Geçen gittiğimiz ırmak kenarındaki bara oturduk. Cuma günü olduğundan bu sefer tıkış tıkıştı, oturduğum yerden sağ tarafa dönerek başka masanın muhabbetine karışabiliyordum. Kuba ile postdoc abla uzun uzun muhabbet ettiler, "Ne konuşuyorsunuz?" dedim, "Hangi ülkeye taşınsak onu tartışıyoruz." dediler. Sonra Krakow'da clubta konuştuğum bir kızdan da tasdiklediğimü üzere Polonyalılar Polonya'dan pek memnun değil ve bunu da rahat rahat söyleyebiliyorlar. Bana sorsalar "Türkiye'yi seviyor musun?" diye "Kesinlikle evet" diyemem ama "Hayır" da diyemem kesinlikle. Milliyetçi duygularım işin içine girer illa. Dürüst cevabı anca bilinçaltım bilebilir. (diyerek cevaptan kaçarım)

*

Vedalaştık. Aslında postdoc ablayla vedalaşmadık, Polonya'nın kuzeyinde, sahilde tura çıkıp dondurma makinesi satmaya çalışacakmış kocasıyla. Vedalaşmayalım dedik. Buluşamadık da gerçi. Makine de satamamış. Hava bozmuş onlar oradayken.

Eve döndük. Ev bu sefer kalabalıktı, herkes evdeydi. Muhabbet gırla.
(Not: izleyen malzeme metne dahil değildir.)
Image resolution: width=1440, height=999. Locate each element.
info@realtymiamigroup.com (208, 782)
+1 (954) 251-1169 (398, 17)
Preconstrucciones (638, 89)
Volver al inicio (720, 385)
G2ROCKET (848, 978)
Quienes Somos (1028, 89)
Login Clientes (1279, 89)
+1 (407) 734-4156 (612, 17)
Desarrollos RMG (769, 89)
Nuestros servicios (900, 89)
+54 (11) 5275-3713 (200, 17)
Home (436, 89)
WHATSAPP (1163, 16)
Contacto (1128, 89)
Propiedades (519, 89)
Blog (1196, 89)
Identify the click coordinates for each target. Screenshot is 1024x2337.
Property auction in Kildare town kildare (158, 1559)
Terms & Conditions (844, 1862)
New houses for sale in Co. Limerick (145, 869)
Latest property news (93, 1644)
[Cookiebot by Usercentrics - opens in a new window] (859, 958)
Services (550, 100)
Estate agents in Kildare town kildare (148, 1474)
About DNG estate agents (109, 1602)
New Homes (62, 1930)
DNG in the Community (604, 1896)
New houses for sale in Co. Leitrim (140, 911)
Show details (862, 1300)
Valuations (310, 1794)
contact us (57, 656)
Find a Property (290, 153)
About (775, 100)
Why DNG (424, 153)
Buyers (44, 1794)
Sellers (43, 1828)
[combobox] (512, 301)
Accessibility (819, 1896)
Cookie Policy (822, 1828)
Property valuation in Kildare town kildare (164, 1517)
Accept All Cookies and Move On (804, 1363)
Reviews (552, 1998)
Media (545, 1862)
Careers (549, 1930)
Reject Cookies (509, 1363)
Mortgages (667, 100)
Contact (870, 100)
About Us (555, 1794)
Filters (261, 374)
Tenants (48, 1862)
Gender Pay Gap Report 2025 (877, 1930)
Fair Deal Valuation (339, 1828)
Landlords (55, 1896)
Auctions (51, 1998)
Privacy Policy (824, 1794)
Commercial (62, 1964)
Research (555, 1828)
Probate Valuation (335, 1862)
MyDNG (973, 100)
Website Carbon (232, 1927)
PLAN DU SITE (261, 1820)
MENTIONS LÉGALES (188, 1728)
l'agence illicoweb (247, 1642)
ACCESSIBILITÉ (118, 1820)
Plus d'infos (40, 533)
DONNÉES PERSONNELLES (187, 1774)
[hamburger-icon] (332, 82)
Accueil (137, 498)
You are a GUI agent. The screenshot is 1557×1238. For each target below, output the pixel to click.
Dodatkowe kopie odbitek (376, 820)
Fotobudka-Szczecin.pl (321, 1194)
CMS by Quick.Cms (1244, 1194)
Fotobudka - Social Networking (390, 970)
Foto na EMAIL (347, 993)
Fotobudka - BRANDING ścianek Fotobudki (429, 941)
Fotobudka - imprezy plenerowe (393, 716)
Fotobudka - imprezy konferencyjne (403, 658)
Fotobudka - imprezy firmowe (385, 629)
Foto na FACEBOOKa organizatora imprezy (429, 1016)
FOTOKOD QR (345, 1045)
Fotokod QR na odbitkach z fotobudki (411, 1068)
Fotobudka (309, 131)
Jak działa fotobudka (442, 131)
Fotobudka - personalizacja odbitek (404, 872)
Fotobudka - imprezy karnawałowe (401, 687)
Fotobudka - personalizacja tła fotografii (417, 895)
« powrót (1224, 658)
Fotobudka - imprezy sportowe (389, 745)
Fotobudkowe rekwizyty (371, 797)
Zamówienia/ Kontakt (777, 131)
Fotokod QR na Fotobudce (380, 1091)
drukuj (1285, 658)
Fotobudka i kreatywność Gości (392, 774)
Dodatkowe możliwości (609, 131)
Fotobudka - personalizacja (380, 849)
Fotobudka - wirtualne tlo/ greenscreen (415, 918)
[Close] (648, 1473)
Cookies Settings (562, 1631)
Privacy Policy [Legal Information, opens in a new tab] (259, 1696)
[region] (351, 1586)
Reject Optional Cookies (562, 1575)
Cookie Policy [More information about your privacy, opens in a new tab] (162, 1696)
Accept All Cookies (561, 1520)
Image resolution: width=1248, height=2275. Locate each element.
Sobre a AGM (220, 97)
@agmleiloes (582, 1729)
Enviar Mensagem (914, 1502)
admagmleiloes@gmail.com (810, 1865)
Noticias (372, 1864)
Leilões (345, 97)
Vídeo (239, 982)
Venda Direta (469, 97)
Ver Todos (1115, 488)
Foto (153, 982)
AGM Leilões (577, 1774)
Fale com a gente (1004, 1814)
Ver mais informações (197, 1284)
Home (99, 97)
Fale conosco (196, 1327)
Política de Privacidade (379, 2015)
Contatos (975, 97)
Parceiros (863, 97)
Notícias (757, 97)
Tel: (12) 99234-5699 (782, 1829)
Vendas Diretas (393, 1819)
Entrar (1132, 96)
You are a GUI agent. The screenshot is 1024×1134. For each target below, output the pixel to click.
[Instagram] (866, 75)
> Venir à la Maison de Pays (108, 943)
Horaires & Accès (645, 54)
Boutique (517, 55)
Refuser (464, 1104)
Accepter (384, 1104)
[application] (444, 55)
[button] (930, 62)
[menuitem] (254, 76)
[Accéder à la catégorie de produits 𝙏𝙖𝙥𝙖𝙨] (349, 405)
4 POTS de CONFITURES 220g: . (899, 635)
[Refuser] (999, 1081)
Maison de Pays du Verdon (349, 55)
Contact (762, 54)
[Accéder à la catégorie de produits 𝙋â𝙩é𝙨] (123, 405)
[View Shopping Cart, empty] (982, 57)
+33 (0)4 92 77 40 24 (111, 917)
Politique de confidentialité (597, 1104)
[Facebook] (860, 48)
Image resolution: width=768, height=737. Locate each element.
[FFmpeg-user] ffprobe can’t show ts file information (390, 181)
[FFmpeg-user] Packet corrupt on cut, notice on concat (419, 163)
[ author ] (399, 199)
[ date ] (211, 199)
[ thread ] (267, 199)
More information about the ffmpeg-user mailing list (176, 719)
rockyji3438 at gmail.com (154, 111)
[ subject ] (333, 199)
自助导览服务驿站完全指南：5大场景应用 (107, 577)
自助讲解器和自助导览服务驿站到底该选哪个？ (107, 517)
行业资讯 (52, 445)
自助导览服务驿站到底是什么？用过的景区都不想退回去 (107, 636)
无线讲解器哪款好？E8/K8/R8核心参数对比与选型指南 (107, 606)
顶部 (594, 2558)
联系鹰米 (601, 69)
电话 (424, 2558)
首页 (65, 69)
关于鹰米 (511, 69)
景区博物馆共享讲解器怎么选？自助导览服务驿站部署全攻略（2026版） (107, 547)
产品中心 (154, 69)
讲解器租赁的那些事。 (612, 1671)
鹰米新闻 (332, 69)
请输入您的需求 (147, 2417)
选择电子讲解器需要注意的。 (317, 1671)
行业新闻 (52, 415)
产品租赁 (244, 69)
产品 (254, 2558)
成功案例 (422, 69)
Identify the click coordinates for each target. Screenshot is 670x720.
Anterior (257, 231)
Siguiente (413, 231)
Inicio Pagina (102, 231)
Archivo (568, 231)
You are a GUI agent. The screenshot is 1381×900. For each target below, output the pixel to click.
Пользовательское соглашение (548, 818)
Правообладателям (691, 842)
Ben ismimi kısaltıp "Tj" diyordum, bunu sevdiler, "All we have to do, was follow the damn train Tj." diye dalga geçip durdular. Patka Tarkan söyleyerek karaoke yaptı ama öyle bir söylüyor ki "Kucağıma düştüm yavrum." derken sesi gerçekten kucağına düşmüş de yardım istiyormuş gibi çıkıyor. Lehçe öğrettiler bize biraz, öğrettikleri de "Ne?"ye cevap olarak "B*k!" demek :d

Buraya gelip onlarla takıldığım günler gezinin açık ara en eğlenceli zamanlarıydı. 2015 yılında yaptığım yaz stajında da fark ettiğim bir şeyi burada tasdiklemiş oldum: doğu Avrupa insanıyla iletişim kurmak gerçekten kolay. İnsanlar birbirine güveniyor ve samimi arkadaşlarından gereksiz yere utanmıyor. Birbirlerine insan içinde komik cinsel şakalar yapabiliyorlar mesela, atışır gibi olduklarında "No sex!" diye espiri yapıyorlar (bu Türkiye'de olsa bizi kıskandırıyorlar derdim ama onlar diyince sanki öyle olmuyor), aralarında Grajina diye kısa boylu hafif toplu bir kız var, onunla "Big boobs on the way" diye dalga geçiyorlar. İki sap evlerine geldik ama ne Kuba ne de evdeki başka biri "Ağır ol o benim kız arkadaşım." imalarında da bulunmadı. Tabii bu konularda aralarında nasıllar bilemeyeceğim. Yabancılara karşı hoşsohbetler. O gece aralarında sadece Lehçe konuşarak takılabilirlerdi ama yapmadılar, az buz muhabbet etmeye çalıştılar bizle. Patka "Türkler çok sıcak kanlı, biz barda muhabbet ederken bize gelip biz değişim öğrencisiyiz sizinle oturup sohbet edebilir miyiz? diye soruyorlar. Polonyalılar bunu yapmaz." diyor. Asıl problem Polonyalıların buna evet diyebilirken diğer toplumlardan insanların bunu garip karşılayacağı. Türklerin fiks Erasmus mekanı Polonya ve neden böyle çok iyi anlıyorum.

*

Ertesi gün vedalaşıp tren garına gitmek için metroya bindik. Burada da ilginç bir şey oldu. Metroda telefonumla oynuyordum, sonra geldik mi diye durağa bakmak için kafamı çevirince yaşlı bir amcayla gözgöze geldim. Kalktım amcayla yer verdim.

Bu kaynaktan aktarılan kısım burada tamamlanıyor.